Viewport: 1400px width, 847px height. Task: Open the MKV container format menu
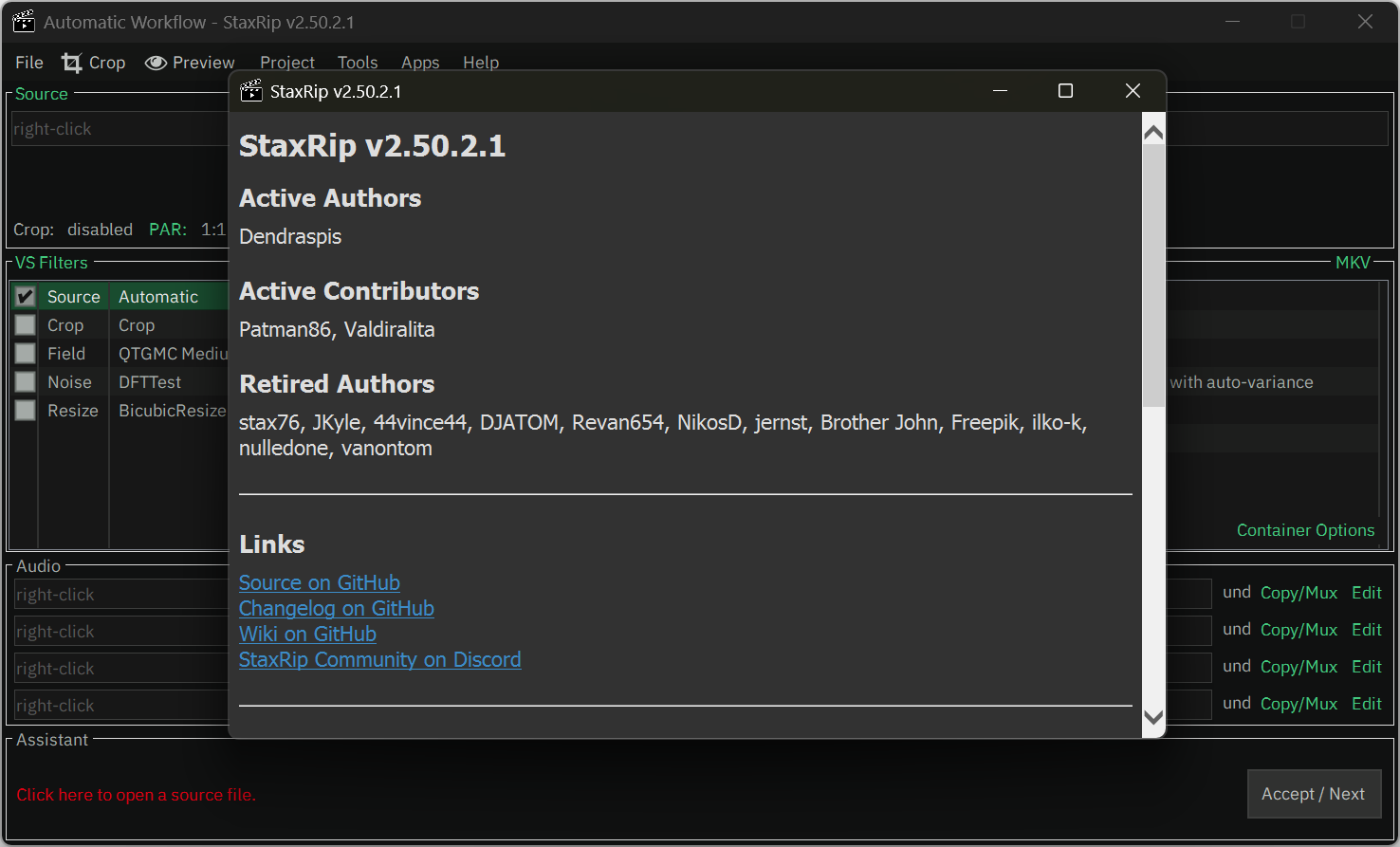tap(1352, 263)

# # # #

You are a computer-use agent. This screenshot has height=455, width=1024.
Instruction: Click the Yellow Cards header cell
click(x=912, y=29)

# # # #

◆ Task instructions ◆
Recast the material as a numbered list with no blank lines, beginning at the line containing "Viewport: 1400px width, 847px" and continuing through the line containing "tap(1352, 263)". Leave out the pictures.

◆ Result for this task ◆
1. Viewport: 1400px width, 847px height. Task: Open the MKV container format menu
2. tap(1352, 263)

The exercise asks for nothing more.